Today I scythed out my "west pasture." I have run a couple of posts on this subject already, and have been wondering how to take pictures of myself mowing. It is very difficult to take a picture of oneself mowing, even with the camera on self-timer on a tripod. The pictures are perforce posed. If one has an assistant, that's a different story. But I don't. So what to do? As usual the Internet comes to the rescue. Let me point you to a Czech website. Here we see a very young lady mowing a meadow. If she can do it, you certainly can. It is no effort at all, really. Like Tai Chi. Very Zen. There are also lots of videos on YouTube, but I don't quote them for you, because they use Flash 10. That stuff is spyware. But if you don't object to that, then search on "scythe" and you will find lots of videos. The website above is worth your attention. If you don't speak Czech (and I don't) do not worry. There is a parallel English version for everything. And tune in to the scytherspace blog. Great stuff.

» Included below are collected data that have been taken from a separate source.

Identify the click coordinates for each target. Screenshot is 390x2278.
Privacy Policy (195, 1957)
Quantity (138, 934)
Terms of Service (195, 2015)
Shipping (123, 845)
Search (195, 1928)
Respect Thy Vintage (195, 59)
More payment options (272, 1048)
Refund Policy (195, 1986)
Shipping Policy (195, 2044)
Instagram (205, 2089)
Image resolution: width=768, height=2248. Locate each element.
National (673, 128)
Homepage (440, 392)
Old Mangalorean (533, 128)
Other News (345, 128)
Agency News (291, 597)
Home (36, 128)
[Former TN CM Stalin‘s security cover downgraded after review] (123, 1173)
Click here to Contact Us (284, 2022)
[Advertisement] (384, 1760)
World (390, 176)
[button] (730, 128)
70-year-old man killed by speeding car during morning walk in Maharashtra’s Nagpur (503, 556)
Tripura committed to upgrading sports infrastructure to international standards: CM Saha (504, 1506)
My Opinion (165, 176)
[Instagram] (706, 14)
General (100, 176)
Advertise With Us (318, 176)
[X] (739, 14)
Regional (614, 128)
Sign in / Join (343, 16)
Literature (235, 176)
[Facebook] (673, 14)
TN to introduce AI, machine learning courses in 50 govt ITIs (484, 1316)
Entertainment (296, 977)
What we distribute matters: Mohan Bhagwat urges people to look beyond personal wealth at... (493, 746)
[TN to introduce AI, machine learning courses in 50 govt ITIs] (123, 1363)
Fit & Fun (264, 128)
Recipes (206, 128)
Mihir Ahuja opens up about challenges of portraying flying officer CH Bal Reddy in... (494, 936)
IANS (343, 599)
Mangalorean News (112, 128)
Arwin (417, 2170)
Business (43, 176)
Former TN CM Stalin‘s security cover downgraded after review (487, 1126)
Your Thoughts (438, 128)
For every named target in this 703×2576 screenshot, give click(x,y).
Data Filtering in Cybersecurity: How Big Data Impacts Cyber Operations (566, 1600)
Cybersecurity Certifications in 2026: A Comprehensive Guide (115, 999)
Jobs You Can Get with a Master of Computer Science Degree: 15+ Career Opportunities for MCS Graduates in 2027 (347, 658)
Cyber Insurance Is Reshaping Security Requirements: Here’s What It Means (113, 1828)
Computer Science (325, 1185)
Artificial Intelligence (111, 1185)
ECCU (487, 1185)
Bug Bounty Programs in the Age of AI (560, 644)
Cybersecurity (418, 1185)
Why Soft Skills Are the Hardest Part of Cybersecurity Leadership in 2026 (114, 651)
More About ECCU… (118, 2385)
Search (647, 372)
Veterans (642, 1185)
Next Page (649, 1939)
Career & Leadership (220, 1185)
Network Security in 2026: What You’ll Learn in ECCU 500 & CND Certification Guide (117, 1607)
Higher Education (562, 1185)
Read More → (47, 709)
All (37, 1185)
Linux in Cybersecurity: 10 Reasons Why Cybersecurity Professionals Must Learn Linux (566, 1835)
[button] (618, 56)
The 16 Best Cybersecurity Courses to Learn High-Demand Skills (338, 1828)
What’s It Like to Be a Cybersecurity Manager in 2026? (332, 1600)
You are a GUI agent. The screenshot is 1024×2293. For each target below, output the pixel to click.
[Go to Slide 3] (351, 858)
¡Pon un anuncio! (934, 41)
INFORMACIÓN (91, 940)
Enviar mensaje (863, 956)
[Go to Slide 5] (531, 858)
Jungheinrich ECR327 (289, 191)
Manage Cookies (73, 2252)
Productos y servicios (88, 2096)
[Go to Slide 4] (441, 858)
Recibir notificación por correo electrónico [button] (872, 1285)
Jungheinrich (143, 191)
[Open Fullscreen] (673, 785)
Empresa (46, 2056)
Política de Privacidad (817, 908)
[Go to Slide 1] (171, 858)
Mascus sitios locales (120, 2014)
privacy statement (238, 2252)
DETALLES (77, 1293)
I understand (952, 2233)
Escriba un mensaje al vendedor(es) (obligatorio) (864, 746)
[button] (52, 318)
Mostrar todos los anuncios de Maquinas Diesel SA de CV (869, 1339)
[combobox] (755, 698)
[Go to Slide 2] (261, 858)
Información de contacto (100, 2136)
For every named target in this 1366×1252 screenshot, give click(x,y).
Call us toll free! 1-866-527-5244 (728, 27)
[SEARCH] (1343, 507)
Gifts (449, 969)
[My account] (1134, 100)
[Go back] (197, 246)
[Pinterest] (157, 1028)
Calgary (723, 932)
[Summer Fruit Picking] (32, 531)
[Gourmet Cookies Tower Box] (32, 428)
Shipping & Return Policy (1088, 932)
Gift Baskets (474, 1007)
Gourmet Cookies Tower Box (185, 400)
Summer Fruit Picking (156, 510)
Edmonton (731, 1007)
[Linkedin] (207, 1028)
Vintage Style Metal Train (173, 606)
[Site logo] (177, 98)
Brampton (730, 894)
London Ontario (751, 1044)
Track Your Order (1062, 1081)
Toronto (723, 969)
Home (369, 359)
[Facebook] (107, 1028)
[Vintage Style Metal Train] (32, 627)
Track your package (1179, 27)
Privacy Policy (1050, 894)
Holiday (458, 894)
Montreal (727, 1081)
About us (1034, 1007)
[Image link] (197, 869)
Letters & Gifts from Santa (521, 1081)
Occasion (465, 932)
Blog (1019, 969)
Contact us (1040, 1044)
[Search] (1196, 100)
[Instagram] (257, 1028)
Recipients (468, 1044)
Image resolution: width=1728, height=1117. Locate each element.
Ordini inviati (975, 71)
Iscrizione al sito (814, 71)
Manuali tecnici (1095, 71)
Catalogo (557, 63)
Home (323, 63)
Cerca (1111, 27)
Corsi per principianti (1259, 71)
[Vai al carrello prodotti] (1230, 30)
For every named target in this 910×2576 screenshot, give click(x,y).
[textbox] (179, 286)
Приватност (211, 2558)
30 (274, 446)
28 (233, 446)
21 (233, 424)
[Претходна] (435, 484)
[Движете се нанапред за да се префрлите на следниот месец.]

I probably mentioned that my woodshed -- the original "lash-up" collapsed this winter. I really have to rebuild it, and this time let us try something a bit more permanent. So there was plan A. It is (was) a timber-framed structure. But it is already late July. There would be many, many mortises and tenons to cut. Tenons are no big deal, but mortises are a horse of another color. So I evolved plan B. There are six tall poles in front and three short ones in back. Over these go two long plates. A plate is the top beam in a sturcture (as opposed to the sill which is the lowest). The poles will go straight into the ground. I plan to set them in concrete. So I had to do six holes. The extreme holes (should) form a rectangle 1.20 meters by 4 meters. This is about the dimension of the eye-built lashup. While toolroom precision is not the order of the day, the holes do need to be aligned and the same depth. For alignment, plain old string is your friend. At hardware stores all over Alaska, they sell a pink nylon string which is ideal for this purpose. For depth, observe my invaluable clamshell digger front and left. Mark it to the correct depth. In my case this is 60 cm which is probably below frost depth. I say probably because that depends a great deal on how harsh the winter is. You should go below frost depth because otherwise the structure will heave. The string is stretched between nails pounded into temporary stub posts.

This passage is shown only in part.